How does one befriend, or be a friend?  First, you notice! Don’t ignore her.  Try it now :-), because I’ll bet she’s probably on you about something you should have done better to prepare for this week, this day, this meeting!  Acknowledge she’s there.  Appreciate that she’s got some good intent in mind — for you to excel in some way.  Then, see if there is any light – in addition to the internal heat she’s offering.  Does she have a constructive insight? Offer her a little compassion and a little curiosity, and I suspect she will be less critical of you and your unsuspecting workers, kids, or spouse.
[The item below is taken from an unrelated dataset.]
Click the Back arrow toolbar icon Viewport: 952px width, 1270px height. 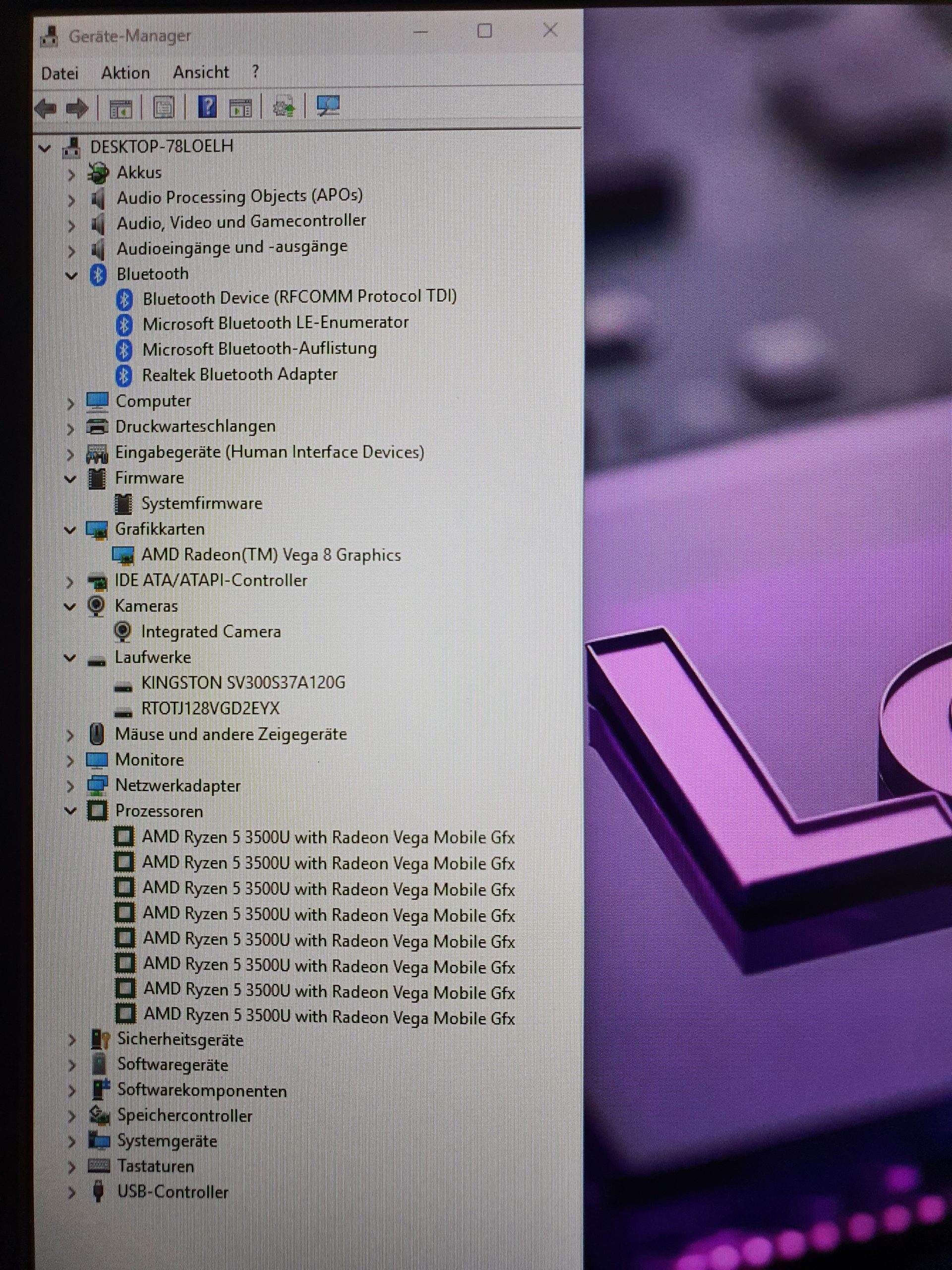click(x=46, y=108)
Tell me (leave a comment):  How crazy does this sound to you?  Crazy people talk to themselves, you know?  But I suspect this is a powerful practice of emotional intelligence — self awareness and self-regulation — in order to

Lead with your best self?

7 responses to “Why You Need to Befriend Angie

  1. Reminds me of the Virginia Woolf “Professions for Women” speech at the 1931 National Society for Women’s Service referring to the ‘Angel in the House’…
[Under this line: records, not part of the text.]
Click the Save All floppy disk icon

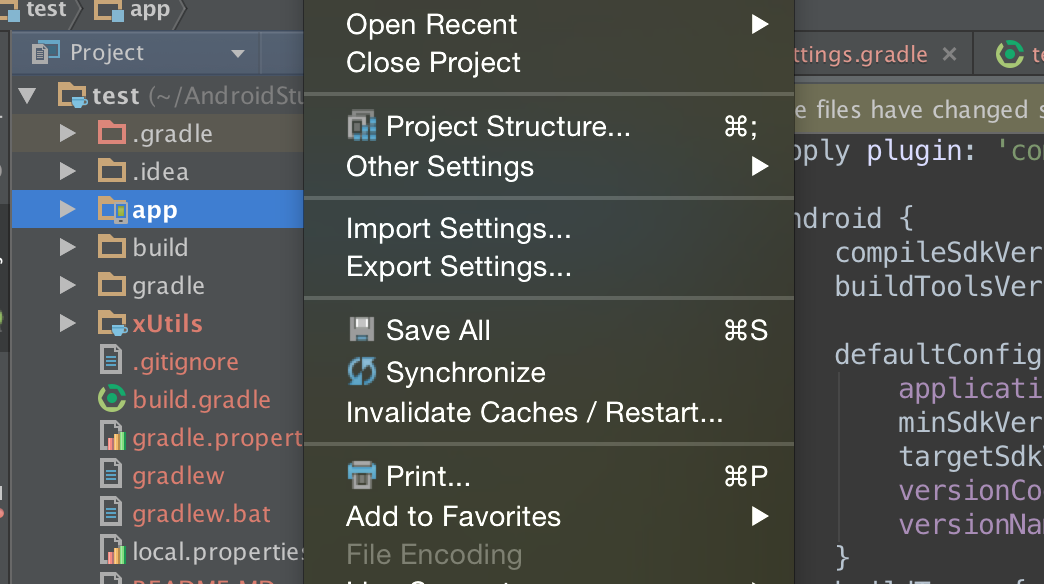(362, 330)
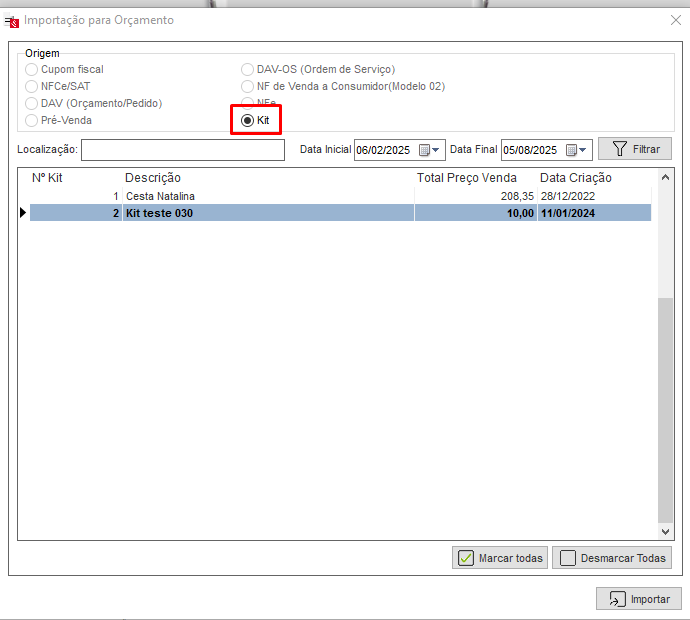
Task: Close the Importação para Orçamento window
Action: 674,19
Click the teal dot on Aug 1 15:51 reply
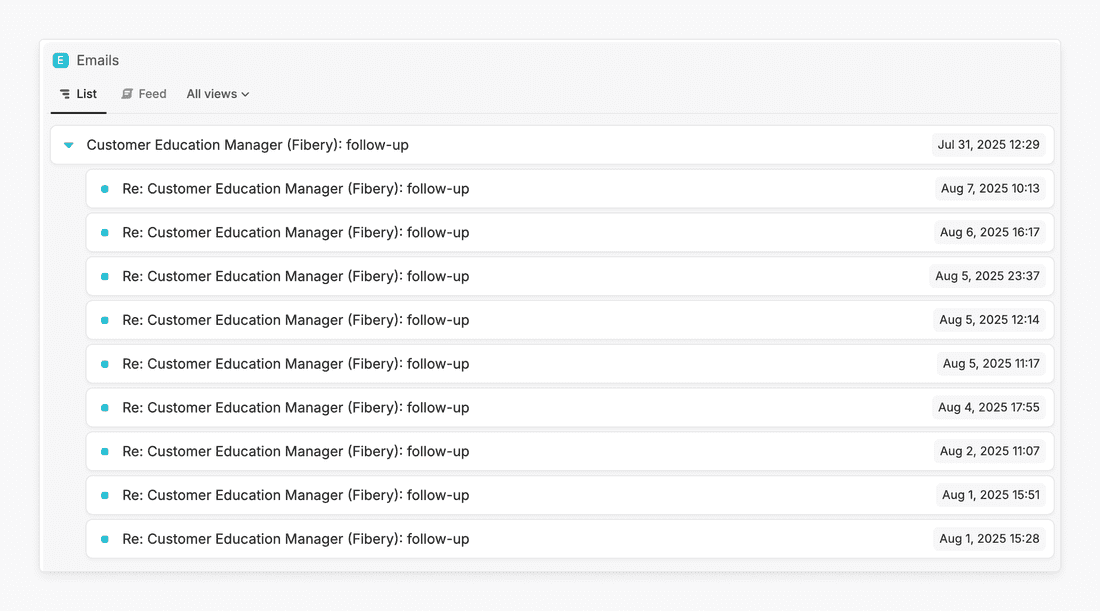The image size is (1100, 611). [104, 496]
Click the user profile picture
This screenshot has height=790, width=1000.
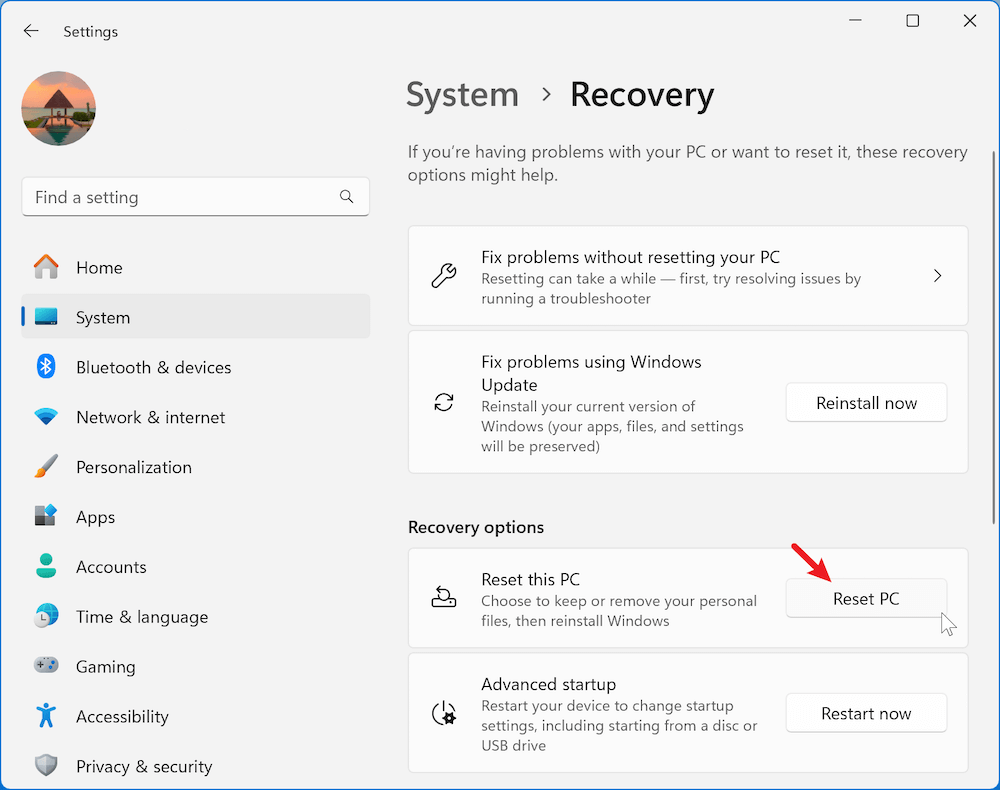click(x=58, y=108)
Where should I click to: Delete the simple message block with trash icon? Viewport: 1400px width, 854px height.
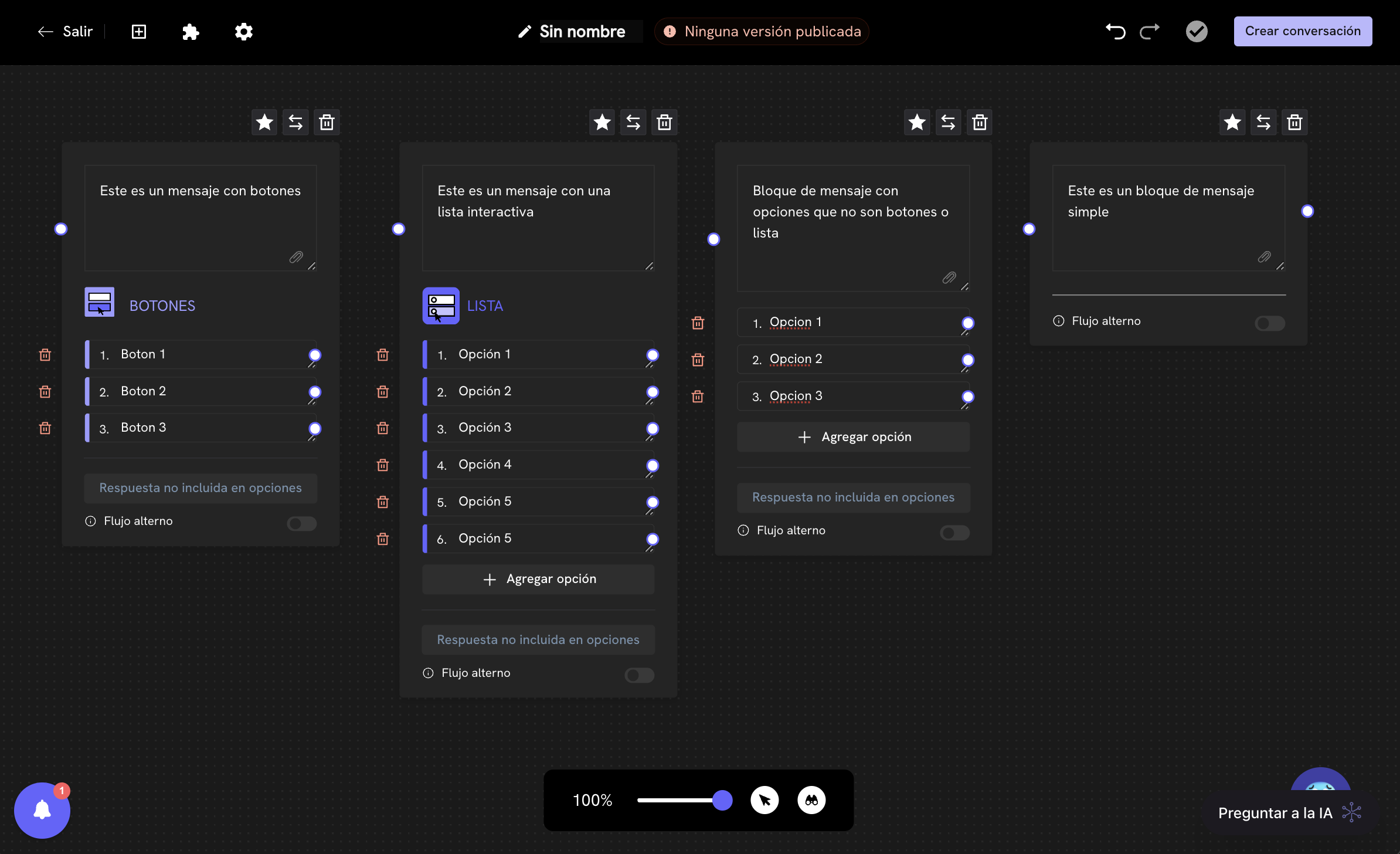pos(1294,123)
  2. I like the description. It’s not the same as, but certainly intersects with the Imposter Syndrome: I may fool others but I know I am not really capable/worthy/prepared for this position!

  3. NGE feels dangerous. She shoots bullets of shame and worthlessness. My brain has difficulty separating feeling from actual danger. I overthink, worry, and doubt to a point of wanting to hide under the covers sometimes. NGE is pervasive in some cultures and I wonder about all the ways it effects behavior.
    I like when your pieces are vague enough to leaves room to apply it where useful.
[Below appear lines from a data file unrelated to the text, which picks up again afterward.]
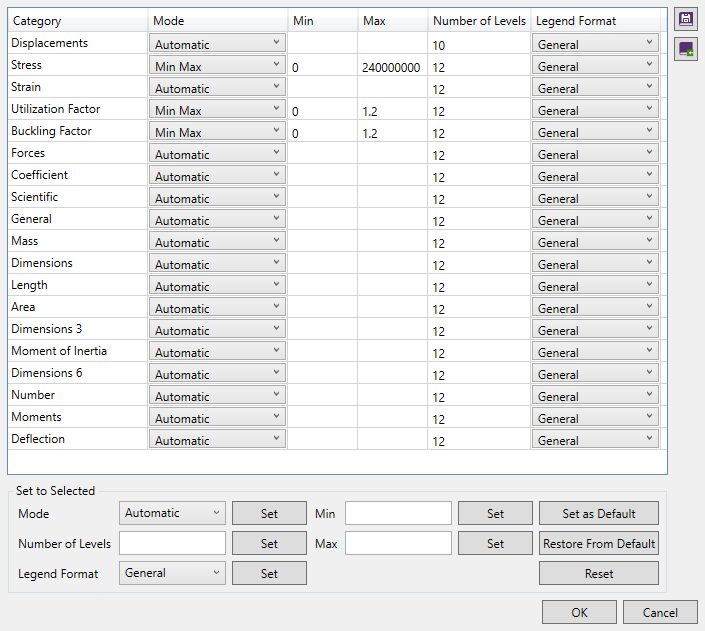Open the Mode dropdown for Displacements
This screenshot has height=631, width=705.
point(217,44)
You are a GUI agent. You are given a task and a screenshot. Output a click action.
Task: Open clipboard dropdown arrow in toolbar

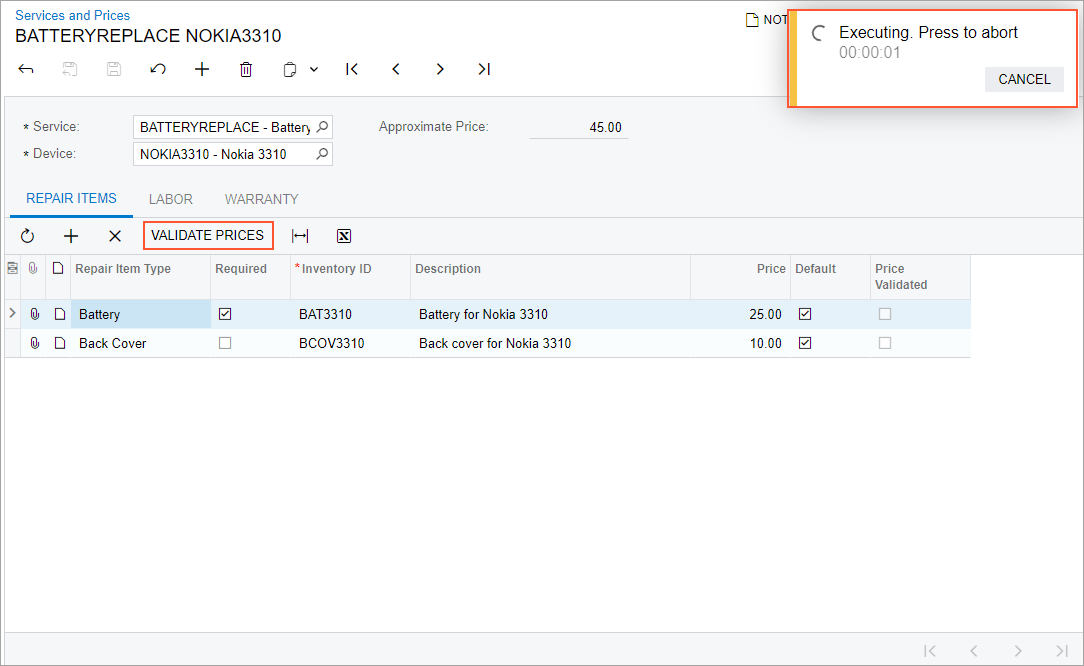point(314,70)
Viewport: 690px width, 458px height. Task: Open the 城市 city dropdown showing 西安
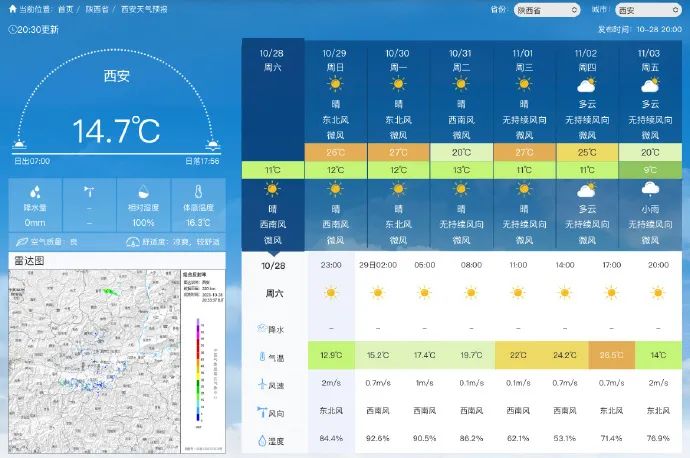click(638, 10)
  4. Angie AKA NGE sounds as if she struggles with understanding her leadership role and is not comfortable in her role and as detailed in the article. She has no one to address how she should balance her leadership or position at the conference table. When befriending a professional such as Angie becomes a matter of wrecking your life, it begs the question what are we exposed to when we encounter professionals in leadership positions. This article presents a mixed bag because Angie pushes you to your A -your best self and she reminds you that your parents want you to be successful which is ironic in this article. That is likely an unintended silver lining. It says something when we can excel beyond our parent’s success. There are situations when paternal parents or those type of relationships can’t even handle the junior mini-me making more. It is breeds conflict when parents can’t handle children earning more than parents-but Angie is able to speak to the positive aspect of those parents who enjoy that type of success for their children etc. So it would seem there is a workplace issue with leadership and integrity and a coworker, colleague or employee who can identify it is likely wonder if -1 and +1 is 0, -+2 and -2 is 0, how do I get away from Angie so that I can lead with my best self because I came to this position hoping to grow, learn, make a positive impact?

  5. C’mon Dan Confess you wrote this on April 1st!! Everyone can only do their best, if that can’t satisfty some boss or other, too bad! “Life’s a bitch” sometimes, look at the White House! Fake tan rules! OK.

  6. Sounds OK to me. What I have seen is the opposite, the manger, or elected official who throws a fit and tries to destroy Angie, often with success, at least in driving a person out of the organization, or silencing them. Instead I have always wondered why they did not first consider if the criticism was valid, and then try to make corrections. It has something to be with being the authority and not wanting any of the authority taken away from them, they are the ones in the role of correcting others. Those with any degree of authority need to learn about being noble, that criticism received is a way to learn. Unfortunately criticism often does not come with the answer. You need to find that yourself. Part of my management theory is that every opportunity give people fewer things to complain about.